Proposals for major improvements in both the Land Registry and Registry of Deeds are at present in abeyance because of the embargo. These include a reorganisation of the processing of applications under section 49 of the Registration of Title Act, 1964, the extension of compulsory registration, the amalgamation of the staffing structures of the Land Registry and Registry of Deeds and the computerisation of some of the records of the Registry of Deeds. However, within the existing constraints, other measures are at present under consideration, particularly the extent to which modern technology can be used in making the registries more efficient.
The computerisation of the Land Registry folios which commenced in December 1982 is proceeding. All the Dublin folios will be computerised by the end of this month. This means that about 20 per cent of the applications lodged for registration annually are now being processed by computer, although the number of Dublin folios represents only about 10 per cent of the total for the State as a whole. This is a major step forward for the registry and has already resulted in considerably increased efficiency.
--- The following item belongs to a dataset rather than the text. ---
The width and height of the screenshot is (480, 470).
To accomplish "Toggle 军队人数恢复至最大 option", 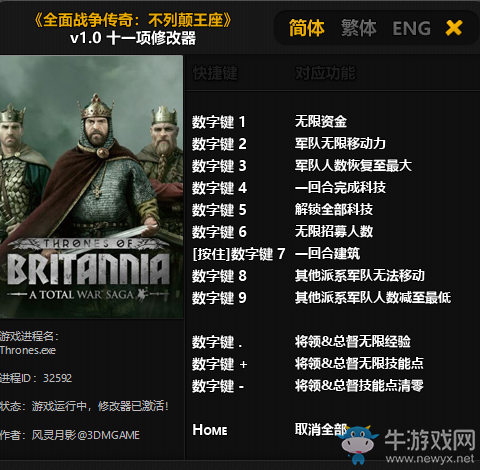I will 353,166.
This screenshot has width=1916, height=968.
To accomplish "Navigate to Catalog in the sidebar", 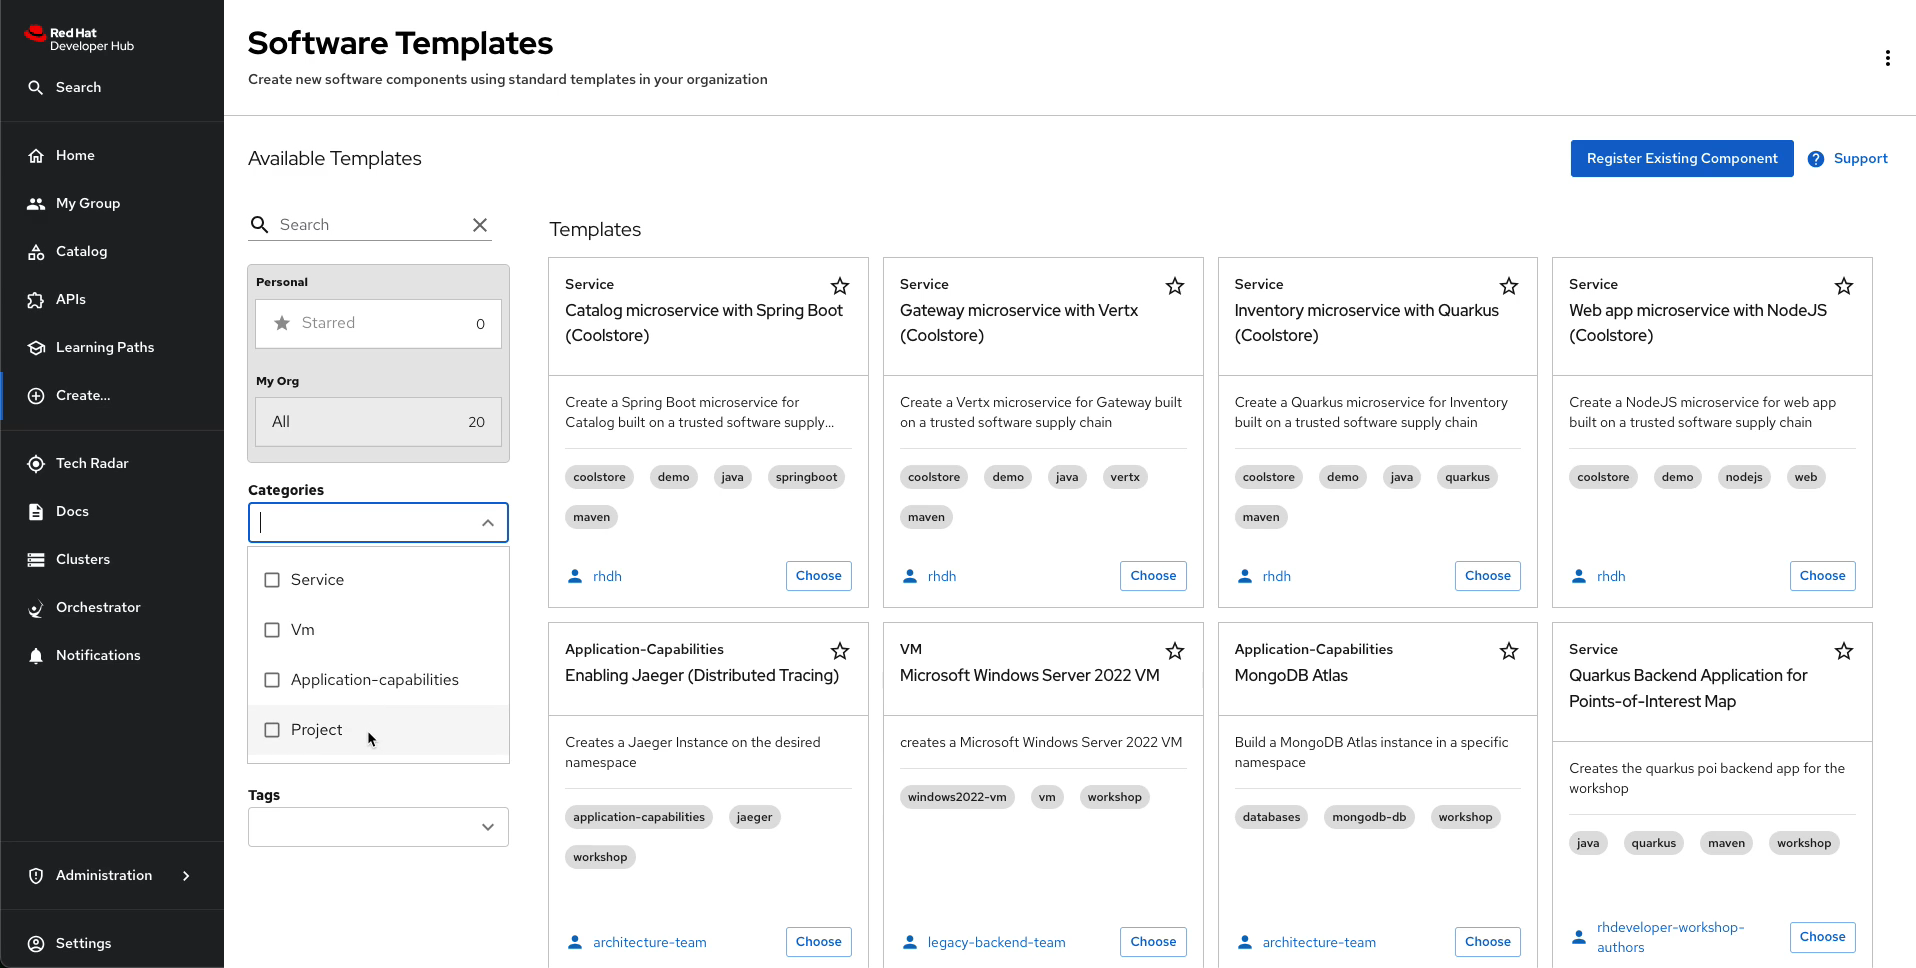I will pos(81,251).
For example, the pre-computerised system is based on one original folio per registered property; post-computerisation, an unlimited number of copies is available within a matter of seconds, resulting in immediate service for people calling to public counters.
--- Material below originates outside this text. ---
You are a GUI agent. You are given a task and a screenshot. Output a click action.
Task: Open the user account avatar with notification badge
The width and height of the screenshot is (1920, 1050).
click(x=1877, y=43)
The extension of the computerisation programme to other areas is at present under consideration. The future role of the local registries which are attached to the 25 Circuit Court offices in the counties other than Dublin will have to be taken into account in this context and other preliminary arrangements, including the purchase of additional equipment, have also to be completed before the programme can be extended.
A source of much public complaint in recent years has been the telephone system serving the Chancery Street building of the Land Registry. I am happy to say that a modern PABX system will be provided later this year to serve the three Land Registry offices in Chancery Street, the Setanta Centre and Bow Street.
Votes 23 to 28 cover a large and varied volume of work and services. Accordingly, my remarks were not intended to be an exhaustive description of everything coming within the ambit of the Votes. As I said at the start of my remarks, however, I welcome Deputies to speak on any aspect of the Votes and I shall endeavour to reply to any points raised.